A CD37 null cells (MCF7) were transfected with kinase-dead (Y¹³A, Y²⁷⁴A) and constitutively active (Y¹³E, Y²⁷⁴E) CD37 alleles, and cells were collected and subjected to Immunoblot detecting p-CD37Y¹³ and p-CD37Y²⁷⁴. B Macrophages derived from different cancer species were collected and subjected to immunoblot detecting p-CD37Y¹³ and p-CD37Y²⁷⁴. CD37 null cell (MCF7) transfected with constitutively active (Y¹³E, Y²⁷⁴E) CD37 alleles were applied as a positive control.
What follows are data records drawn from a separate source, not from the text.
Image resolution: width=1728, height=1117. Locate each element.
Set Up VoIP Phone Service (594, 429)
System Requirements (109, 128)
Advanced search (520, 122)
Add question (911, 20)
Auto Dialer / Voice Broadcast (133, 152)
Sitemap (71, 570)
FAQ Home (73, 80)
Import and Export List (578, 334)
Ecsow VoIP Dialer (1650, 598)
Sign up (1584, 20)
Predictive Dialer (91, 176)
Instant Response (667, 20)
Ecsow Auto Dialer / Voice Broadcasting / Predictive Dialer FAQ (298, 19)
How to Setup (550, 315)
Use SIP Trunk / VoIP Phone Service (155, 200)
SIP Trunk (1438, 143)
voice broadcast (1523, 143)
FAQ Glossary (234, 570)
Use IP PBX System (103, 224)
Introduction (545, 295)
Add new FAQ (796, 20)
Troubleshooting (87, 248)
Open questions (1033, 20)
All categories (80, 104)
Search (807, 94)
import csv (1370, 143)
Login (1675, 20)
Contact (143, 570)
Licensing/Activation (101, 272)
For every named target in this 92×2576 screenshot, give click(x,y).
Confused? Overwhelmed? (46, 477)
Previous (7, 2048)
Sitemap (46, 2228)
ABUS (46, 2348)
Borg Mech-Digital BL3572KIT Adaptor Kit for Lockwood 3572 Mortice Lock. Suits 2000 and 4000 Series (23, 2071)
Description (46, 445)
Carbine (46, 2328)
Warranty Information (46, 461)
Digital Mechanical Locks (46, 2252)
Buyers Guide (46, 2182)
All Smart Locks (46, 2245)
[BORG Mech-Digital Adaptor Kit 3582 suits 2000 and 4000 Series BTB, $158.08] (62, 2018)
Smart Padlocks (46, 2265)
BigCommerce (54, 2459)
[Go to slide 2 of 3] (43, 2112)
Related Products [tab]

C Macrophages derived from different cancer species were collected and subjected to cytometry to detect the proportion of p-CD37Y¹³ and p-CD37Y²⁷⁴ positive cells. D The statistical analysis of p-CD37Y¹³⁺ cells in CD37⁺ macrophages, BRCA breast cancer, GBM glioblastoma, CRC colon-rectum cancer, LC lung cancer, PDAC pancreatic ductal adenocarcinoma, n = 30 for each cancer species, data were shown as mean and individual dots. E The statistical analysis of p-CD37Y²⁷⁴⁺ cells in CD37⁺ macrophages, BRCA breast cancer, GBM glioblastoma, CRC colon-rectum cancer, LC lung cancer, PDAC pancreatic ductal adenocarcinoma, n = 30 for each cancer species, data were shown as mean and individual dots. F CD37-positive phagocytes were sorted from the in vitro phagocytosis assay, and immunoblotting detecting p-CD37Y¹³ and p-CD37Y²⁷⁴ in CD37⁺ phagocytes was applied, CD37 null cell (MCF7) transfected with constitutively active (Y¹³E, Y²⁷⁴E) CD37 alleles were applied as positive control. G Cytometry detecting the proportion of p-CD37Y¹³ and p-CD37Y²⁷⁴ positive cells in CD37⁺ phagocytes as described. H The statistical analysis of (G), n = 3, data were presented as mean ± SD, two-tailed unpaired T-test, ***p < 0.0001. I CD37-negative and -positive THP1 and U937 cells were sorted. CD37-positive cells were treated with Naratuximab, or transfected with CD37Y²⁷⁴E, CD37-negative cells were transfected with CD37Y¹³E, in vitro phagocytosis assay was applied. J The statistical analysis of the percentage of phagocytosis in cells with modifications, n = 3, data were presented as mean ± SD, two-tailed unpaired T-test, p < 0.0001 for all the statistical analyses. K CD37-negative and -positive THP1 and U937 cells were sorted and subjected to immunoblot detecting p-CD37Y¹³ and p-CD37Y²⁷⁴. L Macrophages derived from different cancer species were divided into CD37-negative and -positive subgroups, immunoblot detecting p-CD37Y¹³ and p-CD37Y²⁷⁴ was applied. All the experiments were repeated at least three times with similar results.